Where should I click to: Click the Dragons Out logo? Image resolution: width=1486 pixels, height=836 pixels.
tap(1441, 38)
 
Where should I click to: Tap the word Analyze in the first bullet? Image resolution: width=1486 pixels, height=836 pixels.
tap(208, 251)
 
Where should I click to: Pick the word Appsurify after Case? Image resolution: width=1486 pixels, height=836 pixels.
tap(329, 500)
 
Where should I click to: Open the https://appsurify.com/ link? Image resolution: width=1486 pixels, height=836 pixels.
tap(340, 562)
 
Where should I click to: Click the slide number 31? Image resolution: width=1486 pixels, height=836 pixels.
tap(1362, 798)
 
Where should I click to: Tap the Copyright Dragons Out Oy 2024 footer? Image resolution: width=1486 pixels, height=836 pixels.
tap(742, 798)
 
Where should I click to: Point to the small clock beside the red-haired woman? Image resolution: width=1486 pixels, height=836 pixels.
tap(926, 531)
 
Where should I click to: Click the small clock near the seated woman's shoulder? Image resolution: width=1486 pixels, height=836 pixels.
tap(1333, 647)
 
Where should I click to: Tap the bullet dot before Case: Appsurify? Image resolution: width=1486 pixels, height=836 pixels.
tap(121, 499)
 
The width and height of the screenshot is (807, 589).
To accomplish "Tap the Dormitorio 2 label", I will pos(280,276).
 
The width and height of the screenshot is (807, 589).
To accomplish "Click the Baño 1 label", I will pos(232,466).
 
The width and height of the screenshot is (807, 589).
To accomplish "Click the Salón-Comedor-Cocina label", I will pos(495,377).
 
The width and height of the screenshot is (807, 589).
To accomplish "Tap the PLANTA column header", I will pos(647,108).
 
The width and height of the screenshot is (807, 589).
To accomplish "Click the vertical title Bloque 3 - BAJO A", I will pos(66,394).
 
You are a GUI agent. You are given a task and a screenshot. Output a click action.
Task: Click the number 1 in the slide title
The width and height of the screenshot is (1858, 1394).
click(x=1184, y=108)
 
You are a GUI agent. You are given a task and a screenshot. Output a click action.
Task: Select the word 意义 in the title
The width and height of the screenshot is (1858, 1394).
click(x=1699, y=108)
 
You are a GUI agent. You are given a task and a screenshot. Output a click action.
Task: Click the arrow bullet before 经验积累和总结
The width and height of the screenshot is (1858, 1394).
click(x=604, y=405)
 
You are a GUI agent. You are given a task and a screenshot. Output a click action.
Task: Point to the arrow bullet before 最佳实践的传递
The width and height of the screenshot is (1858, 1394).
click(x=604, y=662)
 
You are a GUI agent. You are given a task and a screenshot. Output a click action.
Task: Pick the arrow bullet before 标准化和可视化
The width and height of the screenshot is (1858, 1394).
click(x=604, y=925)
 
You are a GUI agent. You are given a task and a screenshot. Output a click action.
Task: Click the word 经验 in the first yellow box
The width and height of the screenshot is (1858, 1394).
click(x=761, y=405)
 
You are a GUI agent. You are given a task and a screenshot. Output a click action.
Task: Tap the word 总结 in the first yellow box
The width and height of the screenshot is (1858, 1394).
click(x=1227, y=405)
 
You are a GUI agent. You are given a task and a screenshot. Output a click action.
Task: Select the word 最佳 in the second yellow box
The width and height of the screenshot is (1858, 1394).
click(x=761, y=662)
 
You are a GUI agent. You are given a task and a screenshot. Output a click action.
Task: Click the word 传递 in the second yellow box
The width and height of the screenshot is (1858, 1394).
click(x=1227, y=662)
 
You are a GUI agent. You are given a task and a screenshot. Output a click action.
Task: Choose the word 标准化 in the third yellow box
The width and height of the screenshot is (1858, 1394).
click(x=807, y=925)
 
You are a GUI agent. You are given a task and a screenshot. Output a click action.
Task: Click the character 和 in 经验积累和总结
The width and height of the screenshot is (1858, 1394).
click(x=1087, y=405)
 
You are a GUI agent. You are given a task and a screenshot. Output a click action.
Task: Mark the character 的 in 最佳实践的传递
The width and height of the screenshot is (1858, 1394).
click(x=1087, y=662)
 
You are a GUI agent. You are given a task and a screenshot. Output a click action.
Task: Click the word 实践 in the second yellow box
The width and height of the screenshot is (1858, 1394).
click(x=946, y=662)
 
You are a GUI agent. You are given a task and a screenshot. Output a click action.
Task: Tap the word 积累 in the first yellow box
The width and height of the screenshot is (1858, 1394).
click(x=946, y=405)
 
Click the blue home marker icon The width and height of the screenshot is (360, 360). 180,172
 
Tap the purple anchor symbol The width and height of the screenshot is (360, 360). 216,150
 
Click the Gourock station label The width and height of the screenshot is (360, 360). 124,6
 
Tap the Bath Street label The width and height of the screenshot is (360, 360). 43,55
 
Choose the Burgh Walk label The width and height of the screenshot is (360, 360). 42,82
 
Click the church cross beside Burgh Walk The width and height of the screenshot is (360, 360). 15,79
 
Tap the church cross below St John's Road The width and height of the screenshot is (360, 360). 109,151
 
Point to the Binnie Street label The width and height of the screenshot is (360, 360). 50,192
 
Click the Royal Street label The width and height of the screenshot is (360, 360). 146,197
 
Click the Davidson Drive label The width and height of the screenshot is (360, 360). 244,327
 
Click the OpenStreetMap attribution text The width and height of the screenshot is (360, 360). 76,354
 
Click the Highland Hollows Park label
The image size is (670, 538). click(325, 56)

Your task :: Swap "Image resolution" for "Screen size" everywhere in the rows above, and reproduce those rows with nothing else changed.

Answer to the exercise ::
Where should I click to: Click the Dragons Out logo? Screen size: width=1486 pixels, height=836 pixels.
tap(1441, 38)
 
Where should I click to: Tap the word Analyze in the first bullet? Screen size: width=1486 pixels, height=836 pixels.
tap(208, 251)
 
Where should I click to: Pick the word Appsurify after Case? Screen size: width=1486 pixels, height=836 pixels.
tap(329, 500)
 
Where should I click to: Open the https://appsurify.com/ link? Screen size: width=1486 pixels, height=836 pixels.
tap(340, 562)
 
Where should I click to: Click the slide number 31? Screen size: width=1486 pixels, height=836 pixels.
tap(1362, 798)
 
Where should I click to: Tap the Copyright Dragons Out Oy 2024 footer? Screen size: width=1486 pixels, height=836 pixels.
tap(742, 798)
 
Where should I click to: Point to the small clock beside the red-haired woman? Screen size: width=1486 pixels, height=836 pixels.
tap(926, 531)
 
Where should I click to: Click the small clock near the seated woman's shoulder? Screen size: width=1486 pixels, height=836 pixels.
tap(1333, 647)
 
Where should I click to: Tap the bullet dot before Case: Appsurify? Screen size: width=1486 pixels, height=836 pixels.
tap(121, 499)
 
The width and height of the screenshot is (807, 589).
To accomplish "Tap the Dormitorio 2 label", I will pos(280,276).
 
The width and height of the screenshot is (807, 589).
To accomplish "Click the Baño 1 label", I will pos(232,466).
 
The width and height of the screenshot is (807, 589).
To accomplish "Click the Salón-Comedor-Cocina label", I will pos(495,377).
 
The width and height of the screenshot is (807, 589).
To accomplish "Tap the PLANTA column header", I will pos(647,108).
 
The width and height of the screenshot is (807, 589).
To accomplish "Click the vertical title Bloque 3 - BAJO A", I will pos(66,394).
 
You are a GUI agent. You are given a task and a screenshot. Output a click action.
Task: Click the number 1 in the slide title
The width and height of the screenshot is (1858, 1394).
click(x=1184, y=108)
 
You are a GUI agent. You are given a task and a screenshot. Output a click action.
Task: Select the word 意义 in the title
The width and height of the screenshot is (1858, 1394).
click(x=1699, y=108)
 
You are a GUI agent. You are given a task and a screenshot. Output a click action.
Task: Click the arrow bullet before 经验积累和总结
The width and height of the screenshot is (1858, 1394).
click(x=604, y=405)
 
You are a GUI agent. You are given a task and a screenshot. Output a click action.
Task: Point to the arrow bullet before 最佳实践的传递
The width and height of the screenshot is (1858, 1394).
click(x=604, y=662)
 
You are a GUI agent. You are given a task and a screenshot. Output a click action.
Task: Pick the arrow bullet before 标准化和可视化
The width and height of the screenshot is (1858, 1394).
click(x=604, y=925)
 
You are a GUI agent. You are given a task and a screenshot. Output a click action.
Task: Click the word 经验 in the first yellow box
The width and height of the screenshot is (1858, 1394).
click(x=761, y=405)
 
You are a GUI agent. You are given a task and a screenshot. Output a click action.
Task: Tap the word 总结 in the first yellow box
The width and height of the screenshot is (1858, 1394).
click(x=1227, y=405)
 
You are a GUI agent. You are given a task and a screenshot. Output a click action.
Task: Select the word 最佳 in the second yellow box
The width and height of the screenshot is (1858, 1394).
click(x=761, y=662)
 
You are a GUI agent. You are given a task and a screenshot. Output a click action.
Task: Click the word 传递 in the second yellow box
The width and height of the screenshot is (1858, 1394).
click(x=1227, y=662)
 
You are a GUI agent. You are given a task and a screenshot. Output a click action.
Task: Choose the word 标准化 in the third yellow box
The width and height of the screenshot is (1858, 1394).
click(x=807, y=925)
 
You are a GUI agent. You are given a task and a screenshot. Output a click action.
Task: Click the character 和 in 经验积累和总结
The width and height of the screenshot is (1858, 1394).
click(x=1087, y=405)
 
You are a GUI agent. You are given a task and a screenshot. Output a click action.
Task: Mark the character 的 in 最佳实践的传递
The width and height of the screenshot is (1858, 1394).
click(x=1087, y=662)
 
You are a GUI agent. You are given a task and a screenshot. Output a click action.
Task: Click the word 实践 in the second yellow box
The width and height of the screenshot is (1858, 1394).
click(x=946, y=662)
 
You are a GUI agent. You are given a task and a screenshot. Output a click action.
Task: Tap the word 积累 in the first yellow box
The width and height of the screenshot is (1858, 1394).
click(x=946, y=405)
 
Click the blue home marker icon The width and height of the screenshot is (360, 360). 180,172
 
Tap the purple anchor symbol The width and height of the screenshot is (360, 360). 216,150
 
Click the Gourock station label The width and height of the screenshot is (360, 360). 124,6
 
Tap the Bath Street label The width and height of the screenshot is (360, 360). 43,55
 
Choose the Burgh Walk label The width and height of the screenshot is (360, 360). 42,82
 
Click the church cross beside Burgh Walk The width and height of the screenshot is (360, 360). 15,79
 
Tap the church cross below St John's Road The width and height of the screenshot is (360, 360). 109,151
 
Point to the Binnie Street label The width and height of the screenshot is (360, 360). 50,192
 
Click the Royal Street label The width and height of the screenshot is (360, 360). 146,197
 
Click the Davidson Drive label The width and height of the screenshot is (360, 360). 244,327
 
Click the OpenStreetMap attribution text The width and height of the screenshot is (360, 360). 76,354
 
Click the Highland Hollows Park label
The image size is (670, 538). click(325, 56)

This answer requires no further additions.